WHAT THE TASK REQUIRES:
Copy the text of every entry below word for word, omitting the pictures.

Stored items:
---
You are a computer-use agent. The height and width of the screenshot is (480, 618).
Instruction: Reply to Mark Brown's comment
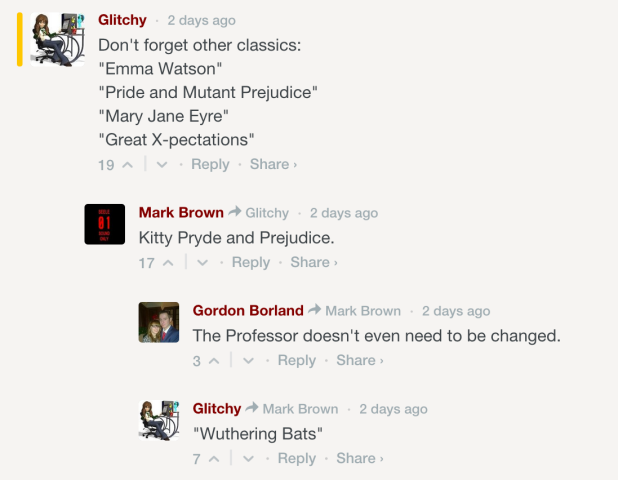click(250, 263)
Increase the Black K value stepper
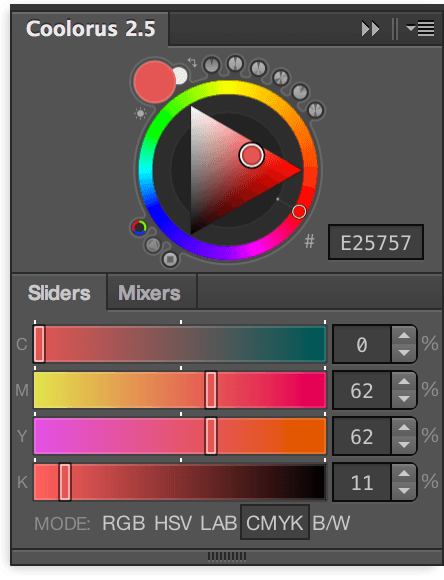 point(404,473)
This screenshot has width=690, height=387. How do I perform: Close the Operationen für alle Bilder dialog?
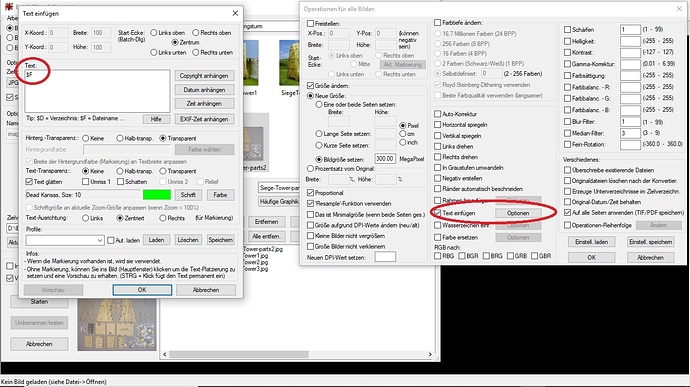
---
ANSWER BELOW:
You are a computer-use agent. The height and width of the screenshot is (480, 618).
Instruction: Reply to Mark Brown's comment
click(250, 263)
Increase the Black K value stepper
 point(404,473)
This screenshot has width=690, height=387. How do I perform: Close the Operationen für alle Bilder dialog?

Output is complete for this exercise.